Shady Hook to New Hope


With the tragedy of the massacre of Newtown, Connecticut, in mind, there won’t be a Christmas, for the families of Shady Hook Elementary School.  I was reminded of the personal tragedy of the poet Henry Wadsworth Longfellow. 
Longfellow’s wife was killed in a fire.  While still grieving, his son joined the army, against his wishes.  This is during the Civil War.  Charles Appleton Longfellow was killed in the Battle of New Hope Church, in Virginia.  Needless to say, Longfellow was distraught.  Neither his wife’s death, nor his son’s, had given him the chance to say good-bye.  His wife’s was an unforeseen accident; and his son left without his blessing.
It was no wonder that when the poet heard the bells on Christmas day, he wrote this poem.   

I heard the bells on Christmas Day
Their old, familiar carols play,
and wild and sweet
The words repeat
Of peace on earth, good-will to men!
And thought how, as the day had come,
The belfries of all Christendom
Had rolled along
The unbroken song
Of peace on earth, good-will to men!
Till ringing, singing on its way,
The world revolved from night to day,
A voice, a chime,
A chant sublime
Of peace on earth, good-will to men!
Then from each black, accursed mouth
The cannon thundered in the South,
And with the sound
The carols drowned
Of peace on earth, good-will to men!
It was as if an earthquake rent
The hearth-stones of a continent,
And made forlorn
The households born
Of peace on earth, good-will to men!
And in despair I bowed my head;
"There is no peace on earth," I said;
"For hate is strong,
And mocks the song
Of peace on earth, good-will to men!"
Then pealed the bells more loud and deep:
"God is not dead, nor doth He sleep;
The Wrong shall fail,
The Right prevail,
With peace on the earth, good-will to men."

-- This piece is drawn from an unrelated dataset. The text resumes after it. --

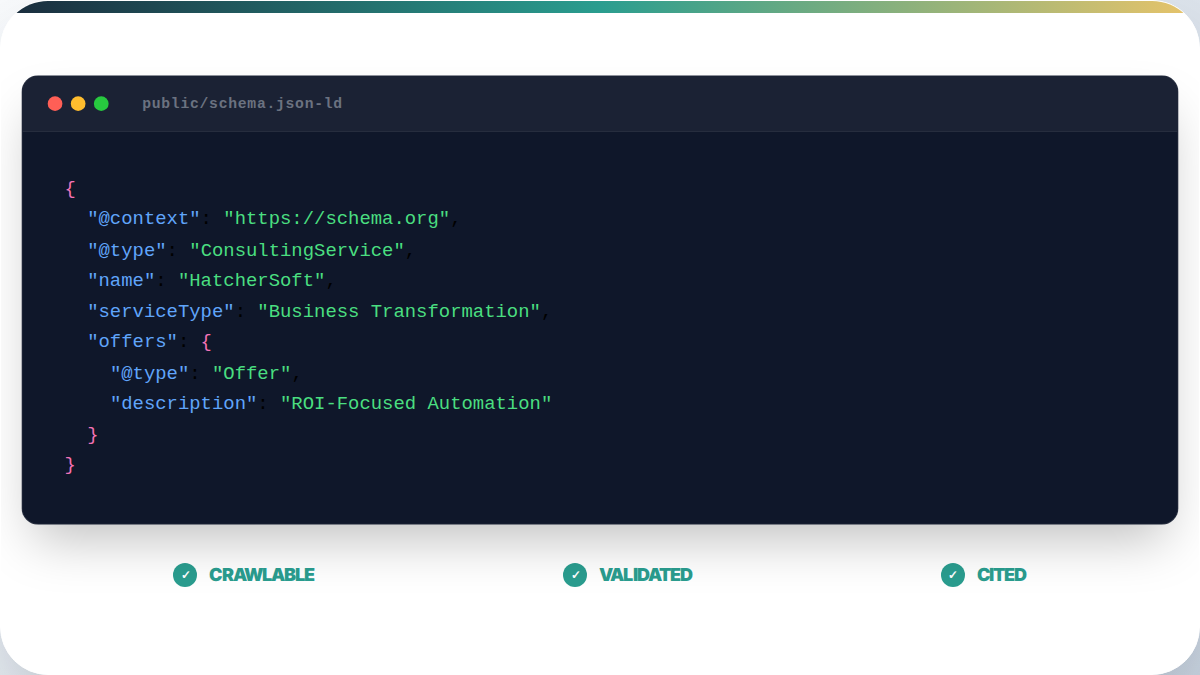Click the checkmark icon beside CRAWLABLE
Viewport: 1200px width, 675px height.
click(x=185, y=575)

I wish I had the skill to craft a poem like “I heard the Bells on Christmas Day.”  Instead, I’m going to do away with Santa, reindeer, elves, snowmen, and other examples of our modern-day commercialism.  I’m going to celebrate what’s important: our faith in the Christ Child, family, tradition, and communal love.  People are important, not things.  As the poet wrote:

"God is not dead, nor doth He sleep;
The Wrong shall fail,
The Right prevail,
With peace on the earth, good-will to men."